(Given entries begins)

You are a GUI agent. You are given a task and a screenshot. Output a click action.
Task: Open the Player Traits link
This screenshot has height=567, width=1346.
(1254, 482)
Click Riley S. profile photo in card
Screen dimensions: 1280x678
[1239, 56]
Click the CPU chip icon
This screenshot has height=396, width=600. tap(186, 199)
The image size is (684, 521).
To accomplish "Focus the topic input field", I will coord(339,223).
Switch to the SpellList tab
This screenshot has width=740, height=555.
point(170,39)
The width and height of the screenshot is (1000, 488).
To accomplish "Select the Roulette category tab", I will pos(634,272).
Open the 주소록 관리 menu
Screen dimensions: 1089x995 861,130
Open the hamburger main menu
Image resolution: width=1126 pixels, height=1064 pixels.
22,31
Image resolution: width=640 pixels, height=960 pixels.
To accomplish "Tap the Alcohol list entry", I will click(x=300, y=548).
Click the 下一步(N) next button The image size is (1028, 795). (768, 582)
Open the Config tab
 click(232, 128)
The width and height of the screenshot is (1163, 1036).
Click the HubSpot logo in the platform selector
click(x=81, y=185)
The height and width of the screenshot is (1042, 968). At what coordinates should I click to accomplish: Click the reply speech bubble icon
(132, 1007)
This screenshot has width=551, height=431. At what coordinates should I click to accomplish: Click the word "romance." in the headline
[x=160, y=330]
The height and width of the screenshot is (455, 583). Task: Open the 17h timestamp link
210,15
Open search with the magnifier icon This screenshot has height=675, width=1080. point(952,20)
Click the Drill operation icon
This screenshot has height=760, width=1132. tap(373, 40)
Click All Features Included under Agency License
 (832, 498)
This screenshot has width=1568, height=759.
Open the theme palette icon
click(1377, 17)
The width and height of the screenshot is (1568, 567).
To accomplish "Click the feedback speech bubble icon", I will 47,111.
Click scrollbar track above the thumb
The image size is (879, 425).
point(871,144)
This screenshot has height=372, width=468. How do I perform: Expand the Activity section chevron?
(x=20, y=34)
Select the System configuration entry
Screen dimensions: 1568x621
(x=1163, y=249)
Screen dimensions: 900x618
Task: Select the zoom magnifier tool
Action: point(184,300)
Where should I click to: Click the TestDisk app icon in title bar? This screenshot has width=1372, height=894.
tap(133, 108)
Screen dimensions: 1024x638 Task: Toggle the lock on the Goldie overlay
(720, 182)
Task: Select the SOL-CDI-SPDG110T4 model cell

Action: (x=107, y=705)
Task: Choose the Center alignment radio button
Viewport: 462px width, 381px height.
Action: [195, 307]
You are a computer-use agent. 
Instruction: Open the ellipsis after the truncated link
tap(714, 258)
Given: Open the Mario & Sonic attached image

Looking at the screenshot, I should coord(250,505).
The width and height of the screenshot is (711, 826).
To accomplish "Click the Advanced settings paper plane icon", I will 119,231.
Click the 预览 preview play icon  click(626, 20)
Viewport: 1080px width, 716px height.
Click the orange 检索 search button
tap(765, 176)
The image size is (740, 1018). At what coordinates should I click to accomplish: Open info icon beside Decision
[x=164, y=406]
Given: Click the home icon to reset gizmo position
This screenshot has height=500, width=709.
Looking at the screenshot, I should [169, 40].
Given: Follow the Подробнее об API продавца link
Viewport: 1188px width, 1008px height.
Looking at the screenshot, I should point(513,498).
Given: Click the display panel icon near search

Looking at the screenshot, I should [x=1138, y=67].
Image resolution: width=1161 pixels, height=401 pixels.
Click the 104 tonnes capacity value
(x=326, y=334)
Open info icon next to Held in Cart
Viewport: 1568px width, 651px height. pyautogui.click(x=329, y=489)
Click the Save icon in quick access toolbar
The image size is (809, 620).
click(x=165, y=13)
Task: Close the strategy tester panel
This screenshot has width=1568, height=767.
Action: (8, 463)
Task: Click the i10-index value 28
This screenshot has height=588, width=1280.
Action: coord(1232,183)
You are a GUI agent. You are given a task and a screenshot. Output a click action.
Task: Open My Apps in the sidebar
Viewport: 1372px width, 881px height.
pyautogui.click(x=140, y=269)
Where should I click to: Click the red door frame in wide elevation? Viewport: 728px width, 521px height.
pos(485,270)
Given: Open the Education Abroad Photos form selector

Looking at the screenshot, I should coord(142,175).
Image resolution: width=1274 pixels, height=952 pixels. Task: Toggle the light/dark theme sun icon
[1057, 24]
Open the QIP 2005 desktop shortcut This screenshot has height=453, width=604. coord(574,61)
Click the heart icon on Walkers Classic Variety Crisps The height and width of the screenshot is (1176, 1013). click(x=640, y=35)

(Given entries ends)

Problem to work on
Set every record down word for word, omitting none.

Output for this exercise
You are a GUI agent. You are given a task and a screenshot. Output a click action.
Task: Open the Player Traits link
This screenshot has height=567, width=1346.
(1254, 482)
Click Riley S. profile photo in card
Screen dimensions: 1280x678
[1239, 56]
Click the CPU chip icon
This screenshot has height=396, width=600. tap(186, 199)
The image size is (684, 521).
To accomplish "Focus the topic input field", I will coord(339,223).
Switch to the SpellList tab
This screenshot has width=740, height=555.
point(170,39)
The width and height of the screenshot is (1000, 488).
To accomplish "Select the Roulette category tab", I will pos(634,272).
Open the 주소록 관리 menu
Screen dimensions: 1089x995 861,130
Open the hamburger main menu
Image resolution: width=1126 pixels, height=1064 pixels.
22,31
Image resolution: width=640 pixels, height=960 pixels.
To accomplish "Tap the Alcohol list entry", I will click(x=300, y=548).
Click the 下一步(N) next button The image size is (1028, 795). (768, 582)
Open the Config tab
 click(232, 128)
The width and height of the screenshot is (1163, 1036).
Click the HubSpot logo in the platform selector
click(x=81, y=185)
The height and width of the screenshot is (1042, 968). At what coordinates should I click to accomplish: Click the reply speech bubble icon
(132, 1007)
This screenshot has width=551, height=431. At what coordinates should I click to accomplish: Click the word "romance." in the headline
[x=160, y=330]
The height and width of the screenshot is (455, 583). Task: Open the 17h timestamp link
210,15
Open search with the magnifier icon This screenshot has height=675, width=1080. point(952,20)
Click the Drill operation icon
This screenshot has height=760, width=1132. tap(373, 40)
Click All Features Included under Agency License
 (832, 498)
This screenshot has width=1568, height=759.
Open the theme palette icon
click(1377, 17)
The width and height of the screenshot is (1568, 567).
To accomplish "Click the feedback speech bubble icon", I will 47,111.
Click scrollbar track above the thumb
The image size is (879, 425).
point(871,144)
This screenshot has height=372, width=468. How do I perform: Expand the Activity section chevron?
(x=20, y=34)
Select the System configuration entry
Screen dimensions: 1568x621
(x=1163, y=249)
Screen dimensions: 900x618
Task: Select the zoom magnifier tool
Action: point(184,300)
Where should I click to: Click the TestDisk app icon in title bar? This screenshot has width=1372, height=894.
tap(133, 108)
Screen dimensions: 1024x638 Task: Toggle the lock on the Goldie overlay
(720, 182)
Task: Select the SOL-CDI-SPDG110T4 model cell

Action: (x=107, y=705)
Task: Choose the Center alignment radio button
Viewport: 462px width, 381px height.
Action: [195, 307]
You are a computer-use agent. 
Instruction: Open the ellipsis after the truncated link
tap(714, 258)
Given: Open the Mario & Sonic attached image

Looking at the screenshot, I should coord(250,505).
The width and height of the screenshot is (711, 826).
To accomplish "Click the Advanced settings paper plane icon", I will 119,231.
Click the 预览 preview play icon  click(626, 20)
Viewport: 1080px width, 716px height.
Click the orange 检索 search button
tap(765, 176)
The image size is (740, 1018). At what coordinates should I click to accomplish: Open info icon beside Decision
[x=164, y=406]
Given: Click the home icon to reset gizmo position
This screenshot has height=500, width=709.
Looking at the screenshot, I should [169, 40].
Given: Follow the Подробнее об API продавца link
Viewport: 1188px width, 1008px height.
Looking at the screenshot, I should point(513,498).
Given: Click the display panel icon near search

Looking at the screenshot, I should [x=1138, y=67].
Image resolution: width=1161 pixels, height=401 pixels.
Click the 104 tonnes capacity value
(x=326, y=334)
Open info icon next to Held in Cart
Viewport: 1568px width, 651px height. pyautogui.click(x=329, y=489)
Click the Save icon in quick access toolbar
The image size is (809, 620).
click(x=165, y=13)
Task: Close the strategy tester panel
This screenshot has width=1568, height=767.
Action: (8, 463)
Task: Click the i10-index value 28
This screenshot has height=588, width=1280.
Action: coord(1232,183)
You are a GUI agent. You are given a task and a screenshot. Output a click action.
Task: Open My Apps in the sidebar
Viewport: 1372px width, 881px height.
pyautogui.click(x=140, y=269)
Where should I click to: Click the red door frame in wide elevation? Viewport: 728px width, 521px height.
pos(485,270)
Given: Open the Education Abroad Photos form selector

Looking at the screenshot, I should coord(142,175).
Image resolution: width=1274 pixels, height=952 pixels. Task: Toggle the light/dark theme sun icon
[1057, 24]
Open the QIP 2005 desktop shortcut This screenshot has height=453, width=604. coord(574,61)
Click the heart icon on Walkers Classic Variety Crisps The height and width of the screenshot is (1176, 1013). click(x=640, y=35)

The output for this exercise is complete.